Thursday, December 22, 2022

Three Dreams, in short order


First, I dreamed that Denise was here in bed next to me, getting ready for sleep. She was uncharacteristically mad at me. I don't remember what for, just that it was a side of her that I'd never seen. She's so calm and unrelentingly peaceful, mostly. It's like she took some notes from Sharon's and my playbook, and it was her turn to run the anger ball down the field.

"I can't take this anymore...You...This...All of it..." She scowled the words out, leaving me with lying there with my shocked sense of hurt, as she threw the covers off and gathered up her things to go.

Instead of her leaving, however, it was I who took leave of the situation. I decided to go for a meditative walk to get some perspective. 

I walked down the road, a narrow, dark, house lined walkway, with a gate at the end of it. Beyond the gate was dimly lit staircase, descending into blackness. 

I felt fear. It was intangible, a vague conceptional fear. I wasn't going to be dissuaded by a concept, so I closed my eyes and proceeded.  

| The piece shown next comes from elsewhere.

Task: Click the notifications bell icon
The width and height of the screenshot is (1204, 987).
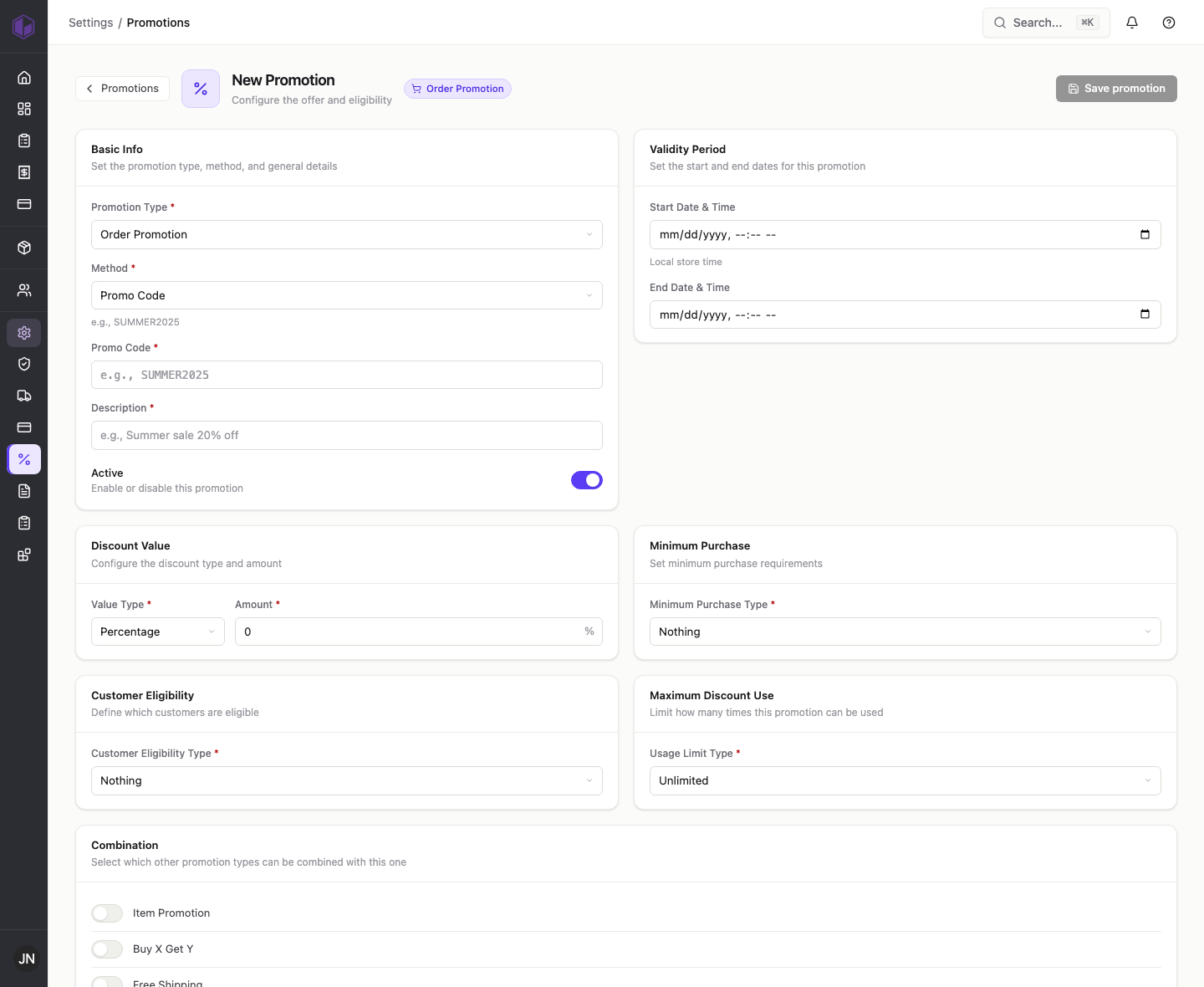Action: (1132, 23)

The ambiguous fear began to materialize in the form of a hoodied figure, a mugger perhaps, ascending the long staircase toward the gate. Bravado be damned, I turned and walked hastily toward home, looking back occasionally over my shoulder to see if I was being pursued.

----

I was in a hospital hospice wing, just visiting, as the corner square in Monopoly firmly asserts. But someone I knew was in this hospital, and that someone was my dad. I didn't want to be there, and at first I walked past his room. He was sitting upright in bed, in full control of his faculties, and in possession of all his disdainful superiority. 

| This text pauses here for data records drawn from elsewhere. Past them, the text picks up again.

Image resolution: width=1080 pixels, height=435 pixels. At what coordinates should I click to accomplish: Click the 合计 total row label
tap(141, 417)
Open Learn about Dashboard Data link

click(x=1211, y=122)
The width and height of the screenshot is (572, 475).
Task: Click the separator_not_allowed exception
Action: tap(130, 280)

Christ, can't this guy at least die humbly, I thought.

I walked down the hallway and found that I'd been mistaken. This person, Paul Golding, this white bearded man of intellectual certitude, man of screenplays, of self-aggrandizing condescension, was not my father, but his twin brother. 

I did a double take, and walked down the hall. I walked on down the hall, like Jim Morrison in This is the End, and I saw another man. A helpless, puffy version of the man I knew to be my father.

"You never told me you had a brother," I started, accusingly.

No glasses to focus his critical stare, this was a rosy cheeked Santa Claus of a man, completely supine, breathless and weak, meek as a sheep and barely able to speak. This was his deathbed, and I was there to witness this redemptive moment. 

He smiled at me as if to say, "I've fucked up, son, but it's all going to be OK."

----

Meanwhile, back in Las Vegas, I was on a road trip with some friends of mine from Bible Study. Martin, Johanna and a few others, I don't recall exactly. We were at a restaurant, and things were taking too long for my liking.

"I'm out of here," I said, standing up from the booth in dramatic fashion. Always the drama with me.

I began walking home, but I soon realized that home was several hundred miles and a mountain range or two away. This stubbornness of mine was going to cost me a couple of pairs of shoes at least, not to mention the wear and tear on my feeble knee joints.

As I made my way down a side street, strip adjacent but hidden from the towering luminescent glow of Sin City proper, I encountered two females. They were attractive mixed race siblings of undetermined origin. Black, white, French, American--hybrid model types--mocha skinned, with hair that fell past the shoulders in a cascade of perfect ringlets. They were dressed in summer clothes of a whimsically skimpy nature, the kind worn by prostitutes who cater to a certain type of clientele with mildly pedophilic leanings. 

I eyed them with suspicion as one approached me. I looked into her eyes, and my suspicion melted into bliss. They were a brilliant hypnotic blue-green, and staring into them, I  appeared to be gazing into a more vibrant version of my own dull, world-weary hazel eyes. I saw limitless potential, mischief, undying love and everything that makes a man fall head over heels. She was trouble, and I was already in deep.

"Hello, kind sir," she said, weaving a web she'd undoubtedly woven for many unsuspecting tourists in the past.

"I don't have any money," I blurted out, although I did have my wallet with all my credit cards in my pocket.

"We don't care about that," she said. "Come sit down with us." She then invited me to sit on a padded leather loveseat that functioned as a park bench. You gotta love Vegas.

I sat down, and the second girl sat in between me and her sister. She playfully began to kiss me, flicking her tongue about like a snake and tickling my lips and teeth. I found this amusing, and reciprocated a bit, but it was not her that I was drawn to, but her sister, who reminded me not a little bit of Lesa.

I extricated myself from this frivolous activity and began to address the first girl, who was now going through the contents of my wallet. I think she'd expected me to carry on a bit more with her sister, but she was unfazed by my sudden shift of attention. She put all the contents back in my wallet and handed it to me. 

It didn't matter, I thought, she'd had more than enough time to copy all my credit card numbers and had probably run up quite a tab already with the old click and buy on Amazon. I guessed I'd have to get all that sorted when I got home.

----

Each of these dreams ended somewhat prematurely, as I had to wake up and dry my sweat drenched thermals in front of the small infra-red space heater in the bathroom. God, I hate winter.